Exercices à traiter -
**1.** Extrayez du texte sur Prokofiev et les contes le passage allant de « Les contes sont » jusqu'à « le ballet classique. » inclus.
**2.** Présentez sous forme de liste numérotée les lignes des enregistrements, depuis leur tout début jusqu'à la ligne contenant « The image size is (1092, 391). (144, 339) » incluse, en omettant les lignes vides et sans rien y ajouter.

:: Extrait du texte ::

Les contes sont une inspiration majeure des œuvres de Prokofiev. Commandée en 1940 au compositeur pour un ballet, Cendrillon mettra cinq ans à être présentée au public en raison de la seconde guerre mondiale. La composition musicale souligne parfaitement la personnalité des personnages du conte de fées et entre en symbiose avec le ballet classique.
L’imaginaire et les contes de fées ont toujours vivement intéressé Prokofiev. L'une de ses premières œuvres, Le Géant, est un opéra qu’il a composé à neuf ans seulement, avec l’aide de sa mère. Ses opéras ultérieurs comportent notamment Sur une île déserte, Ondine (au sujet d’un esprit des eaux) et L'Amour des trois oranges (basé sur une pièce de commedia dell'arte de Carlo Gozzi). L'histoire de Pierre et le Loup est connue de presque tous les enfants du monde occidental. Il y a aussi la mélodie Le Vilain Petit Canard (tirée d'un conte d'Andersen), Le Conte de la Fleur de pierre (ballet inspiré d’un conte populaire russe), les Contes d'une vieille grand-mère, pour piano, la musique du film Lieutenant Kijé, dont l'intrigue porte sur l'histoire « vraie » d'un homme qui n'a jamais existé et, bien sûr, par-dessus tout, la partition du ballet Cendrillon.

:::
:: Enregistrements fournis ::

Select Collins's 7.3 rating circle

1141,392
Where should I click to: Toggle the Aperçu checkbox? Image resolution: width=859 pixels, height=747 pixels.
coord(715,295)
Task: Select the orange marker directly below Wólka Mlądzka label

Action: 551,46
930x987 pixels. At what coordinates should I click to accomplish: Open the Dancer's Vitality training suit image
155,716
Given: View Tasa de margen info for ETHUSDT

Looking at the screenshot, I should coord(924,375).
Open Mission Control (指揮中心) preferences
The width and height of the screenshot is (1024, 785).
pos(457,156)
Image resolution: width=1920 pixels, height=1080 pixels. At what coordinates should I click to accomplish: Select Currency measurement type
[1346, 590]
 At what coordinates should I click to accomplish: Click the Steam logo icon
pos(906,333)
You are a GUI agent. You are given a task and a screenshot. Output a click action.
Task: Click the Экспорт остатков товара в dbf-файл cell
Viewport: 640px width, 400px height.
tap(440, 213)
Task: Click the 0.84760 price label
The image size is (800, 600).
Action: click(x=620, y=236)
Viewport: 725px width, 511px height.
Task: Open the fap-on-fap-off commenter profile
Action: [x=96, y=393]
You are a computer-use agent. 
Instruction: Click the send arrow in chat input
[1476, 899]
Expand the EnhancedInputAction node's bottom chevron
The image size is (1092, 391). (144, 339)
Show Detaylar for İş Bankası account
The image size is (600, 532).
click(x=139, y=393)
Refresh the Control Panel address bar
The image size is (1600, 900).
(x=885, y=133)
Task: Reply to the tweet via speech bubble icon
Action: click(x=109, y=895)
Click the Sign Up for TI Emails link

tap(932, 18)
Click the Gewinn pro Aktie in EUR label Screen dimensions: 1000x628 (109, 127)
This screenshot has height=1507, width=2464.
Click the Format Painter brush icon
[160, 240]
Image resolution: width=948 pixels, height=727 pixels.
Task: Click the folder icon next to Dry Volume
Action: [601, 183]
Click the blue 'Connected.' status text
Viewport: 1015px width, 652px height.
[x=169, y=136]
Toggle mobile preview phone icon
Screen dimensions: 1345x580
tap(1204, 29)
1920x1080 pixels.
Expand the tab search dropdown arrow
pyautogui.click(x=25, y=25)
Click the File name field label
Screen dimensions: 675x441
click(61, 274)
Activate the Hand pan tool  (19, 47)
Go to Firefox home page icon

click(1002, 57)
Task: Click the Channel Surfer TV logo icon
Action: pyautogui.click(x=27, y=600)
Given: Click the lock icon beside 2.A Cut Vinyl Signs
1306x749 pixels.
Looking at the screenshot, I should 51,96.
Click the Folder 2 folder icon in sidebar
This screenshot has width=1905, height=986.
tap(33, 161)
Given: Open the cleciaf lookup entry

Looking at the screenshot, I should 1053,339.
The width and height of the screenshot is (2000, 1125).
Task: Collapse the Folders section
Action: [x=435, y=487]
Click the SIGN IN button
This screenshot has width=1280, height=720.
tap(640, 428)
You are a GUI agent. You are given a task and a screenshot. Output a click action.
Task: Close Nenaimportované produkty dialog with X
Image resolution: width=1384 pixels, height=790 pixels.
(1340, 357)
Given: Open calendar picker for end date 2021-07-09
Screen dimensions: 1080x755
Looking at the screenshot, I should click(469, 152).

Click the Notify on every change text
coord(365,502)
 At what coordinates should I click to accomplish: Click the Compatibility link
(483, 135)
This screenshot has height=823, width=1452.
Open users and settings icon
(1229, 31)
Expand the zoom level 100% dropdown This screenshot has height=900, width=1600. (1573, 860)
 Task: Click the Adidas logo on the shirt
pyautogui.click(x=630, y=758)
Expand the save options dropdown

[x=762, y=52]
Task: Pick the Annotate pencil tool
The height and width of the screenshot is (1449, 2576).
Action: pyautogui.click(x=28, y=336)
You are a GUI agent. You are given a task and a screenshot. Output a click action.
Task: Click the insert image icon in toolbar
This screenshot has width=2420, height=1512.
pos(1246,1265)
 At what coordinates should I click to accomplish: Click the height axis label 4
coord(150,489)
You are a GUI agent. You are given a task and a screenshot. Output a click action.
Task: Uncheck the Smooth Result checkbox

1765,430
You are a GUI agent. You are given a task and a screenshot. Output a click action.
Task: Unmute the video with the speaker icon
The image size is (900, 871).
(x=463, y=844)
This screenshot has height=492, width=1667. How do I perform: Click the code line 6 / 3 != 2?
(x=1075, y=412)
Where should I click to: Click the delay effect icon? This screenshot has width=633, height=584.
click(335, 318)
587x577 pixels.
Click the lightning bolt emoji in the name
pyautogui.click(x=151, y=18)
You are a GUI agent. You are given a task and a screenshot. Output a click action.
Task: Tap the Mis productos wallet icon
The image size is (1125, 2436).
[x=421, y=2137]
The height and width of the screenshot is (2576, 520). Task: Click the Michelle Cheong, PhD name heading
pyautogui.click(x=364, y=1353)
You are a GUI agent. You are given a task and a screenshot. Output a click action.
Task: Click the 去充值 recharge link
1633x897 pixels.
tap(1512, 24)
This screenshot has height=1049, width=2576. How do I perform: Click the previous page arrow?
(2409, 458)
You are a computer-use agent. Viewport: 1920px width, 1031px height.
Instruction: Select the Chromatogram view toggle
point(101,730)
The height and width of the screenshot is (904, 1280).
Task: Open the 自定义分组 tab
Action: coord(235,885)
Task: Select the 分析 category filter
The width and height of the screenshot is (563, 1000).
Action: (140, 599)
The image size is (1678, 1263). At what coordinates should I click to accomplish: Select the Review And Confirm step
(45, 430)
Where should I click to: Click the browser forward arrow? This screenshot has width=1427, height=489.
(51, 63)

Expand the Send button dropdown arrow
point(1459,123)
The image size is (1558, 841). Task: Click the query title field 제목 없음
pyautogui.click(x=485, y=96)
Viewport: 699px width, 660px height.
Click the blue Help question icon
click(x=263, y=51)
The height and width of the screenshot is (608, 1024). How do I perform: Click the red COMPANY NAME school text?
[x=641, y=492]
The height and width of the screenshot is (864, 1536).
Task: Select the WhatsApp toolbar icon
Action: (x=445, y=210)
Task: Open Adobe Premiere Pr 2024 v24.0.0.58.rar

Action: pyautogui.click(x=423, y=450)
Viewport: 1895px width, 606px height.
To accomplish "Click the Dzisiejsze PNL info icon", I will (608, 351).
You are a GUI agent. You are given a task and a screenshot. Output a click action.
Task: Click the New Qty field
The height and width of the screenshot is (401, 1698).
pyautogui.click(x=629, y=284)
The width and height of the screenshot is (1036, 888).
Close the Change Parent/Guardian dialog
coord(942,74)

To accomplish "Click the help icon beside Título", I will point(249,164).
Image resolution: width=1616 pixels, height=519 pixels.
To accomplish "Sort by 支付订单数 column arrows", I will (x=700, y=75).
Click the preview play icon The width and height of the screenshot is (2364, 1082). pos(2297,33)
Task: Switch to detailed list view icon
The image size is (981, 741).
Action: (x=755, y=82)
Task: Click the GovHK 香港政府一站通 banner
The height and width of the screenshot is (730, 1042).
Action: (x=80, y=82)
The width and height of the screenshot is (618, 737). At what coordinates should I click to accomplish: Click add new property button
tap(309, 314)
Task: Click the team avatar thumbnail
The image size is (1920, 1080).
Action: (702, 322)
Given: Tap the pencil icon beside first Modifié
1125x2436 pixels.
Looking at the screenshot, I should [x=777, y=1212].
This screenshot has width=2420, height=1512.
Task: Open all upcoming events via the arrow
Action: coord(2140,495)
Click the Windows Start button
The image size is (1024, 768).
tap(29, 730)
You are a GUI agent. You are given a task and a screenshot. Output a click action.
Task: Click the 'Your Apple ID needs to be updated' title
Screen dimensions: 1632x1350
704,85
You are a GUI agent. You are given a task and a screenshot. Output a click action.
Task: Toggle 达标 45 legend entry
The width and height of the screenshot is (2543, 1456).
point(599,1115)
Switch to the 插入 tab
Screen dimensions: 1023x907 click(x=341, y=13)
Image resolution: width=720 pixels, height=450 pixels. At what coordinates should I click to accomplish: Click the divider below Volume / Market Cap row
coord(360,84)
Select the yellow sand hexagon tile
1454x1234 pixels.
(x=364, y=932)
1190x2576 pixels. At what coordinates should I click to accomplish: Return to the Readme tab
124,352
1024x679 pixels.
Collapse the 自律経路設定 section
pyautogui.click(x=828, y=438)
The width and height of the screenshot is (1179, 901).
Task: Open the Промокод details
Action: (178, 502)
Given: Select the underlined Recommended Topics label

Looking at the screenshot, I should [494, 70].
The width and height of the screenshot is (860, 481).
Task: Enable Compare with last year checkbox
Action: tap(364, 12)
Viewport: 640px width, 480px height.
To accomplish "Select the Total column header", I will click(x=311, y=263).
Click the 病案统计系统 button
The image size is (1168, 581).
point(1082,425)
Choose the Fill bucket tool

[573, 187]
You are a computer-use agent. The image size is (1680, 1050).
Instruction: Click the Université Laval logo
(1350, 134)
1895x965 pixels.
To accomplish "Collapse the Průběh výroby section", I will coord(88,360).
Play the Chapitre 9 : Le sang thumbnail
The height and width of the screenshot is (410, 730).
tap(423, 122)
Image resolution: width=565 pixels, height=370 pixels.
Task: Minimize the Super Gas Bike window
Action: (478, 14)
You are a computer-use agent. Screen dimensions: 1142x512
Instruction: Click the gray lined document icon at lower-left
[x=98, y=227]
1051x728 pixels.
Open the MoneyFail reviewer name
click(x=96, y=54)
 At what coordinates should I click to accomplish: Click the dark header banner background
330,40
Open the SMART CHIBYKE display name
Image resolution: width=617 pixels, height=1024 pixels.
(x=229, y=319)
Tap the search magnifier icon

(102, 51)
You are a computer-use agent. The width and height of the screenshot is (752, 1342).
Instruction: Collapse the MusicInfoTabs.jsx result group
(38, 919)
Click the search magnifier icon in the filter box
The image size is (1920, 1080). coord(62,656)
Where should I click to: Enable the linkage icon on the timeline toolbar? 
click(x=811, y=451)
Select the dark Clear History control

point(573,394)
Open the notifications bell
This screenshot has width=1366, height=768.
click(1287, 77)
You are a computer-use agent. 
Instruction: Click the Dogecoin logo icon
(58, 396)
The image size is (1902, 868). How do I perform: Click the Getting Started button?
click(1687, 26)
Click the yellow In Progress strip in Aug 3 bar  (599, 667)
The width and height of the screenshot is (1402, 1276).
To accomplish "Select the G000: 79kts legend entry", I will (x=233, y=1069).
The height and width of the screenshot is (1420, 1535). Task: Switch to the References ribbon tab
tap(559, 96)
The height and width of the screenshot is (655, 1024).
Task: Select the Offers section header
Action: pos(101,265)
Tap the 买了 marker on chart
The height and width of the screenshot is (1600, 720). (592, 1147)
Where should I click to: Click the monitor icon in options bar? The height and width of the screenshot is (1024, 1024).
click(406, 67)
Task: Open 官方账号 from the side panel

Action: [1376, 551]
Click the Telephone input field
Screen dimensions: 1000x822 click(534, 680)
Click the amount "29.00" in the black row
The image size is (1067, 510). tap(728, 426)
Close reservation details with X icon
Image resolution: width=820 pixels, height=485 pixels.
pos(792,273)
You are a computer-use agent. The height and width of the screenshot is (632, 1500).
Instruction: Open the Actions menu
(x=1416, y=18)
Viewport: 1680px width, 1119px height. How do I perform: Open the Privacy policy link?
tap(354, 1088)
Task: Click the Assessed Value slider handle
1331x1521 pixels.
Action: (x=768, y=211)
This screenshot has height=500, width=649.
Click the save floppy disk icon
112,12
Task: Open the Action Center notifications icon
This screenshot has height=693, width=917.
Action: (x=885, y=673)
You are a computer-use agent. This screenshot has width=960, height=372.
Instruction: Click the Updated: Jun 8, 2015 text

:::

Réponses attendues -
**1.**
Les contes sont une inspiration majeure des œuvres de Prokofiev. Commandée en 1940 au compositeur pour un ballet, Cendrillon mettra cinq ans à être présentée au public en raison de la seconde guerre mondiale. La composition musicale souligne parfaitement la personnalité des personnages du conte de fées et entre en symbiose avec le ballet classique.

**2.**
1. Select Collins's 7.3 rating circle
2. 1141,392
3. Where should I click to: Toggle the Aperçu checkbox? Image resolution: width=859 pixels, height=747 pixels.
4. coord(715,295)
5. Task: Select the orange marker directly below Wólka Mlądzka label
6. Action: 551,46
7. 930x987 pixels. At what coordinates should I click to accomplish: Open the Dancer's Vitality training suit image
8. 155,716
9. Given: View Tasa de margen info for ETHUSDT
10. Looking at the screenshot, I should coord(924,375).
11. Open Mission Control (指揮中心) preferences
12. The width and height of the screenshot is (1024, 785).
13. pos(457,156)
14. Image resolution: width=1920 pixels, height=1080 pixels. At what coordinates should I click to accomplish: Select Currency measurement type
15. [1346, 590]
16.  At what coordinates should I click to accomplish: Click the Steam logo icon
17. pos(906,333)
18. You are a GUI agent. You are given a task and a screenshot. Output a click action.
19. Task: Click the Экспорт остатков товара в dbf-файл cell
20. Viewport: 640px width, 400px height.
21. tap(440, 213)
22. Task: Click the 0.84760 price label
23. The image size is (800, 600).
24. Action: click(x=620, y=236)
25. Viewport: 725px width, 511px height.
26. Task: Open the fap-on-fap-off commenter profile
27. Action: [x=96, y=393]
28. You are a computer-use agent. 
29. Instruction: Click the send arrow in chat input
30. [1476, 899]
31. Expand the EnhancedInputAction node's bottom chevron
32. The image size is (1092, 391). (144, 339)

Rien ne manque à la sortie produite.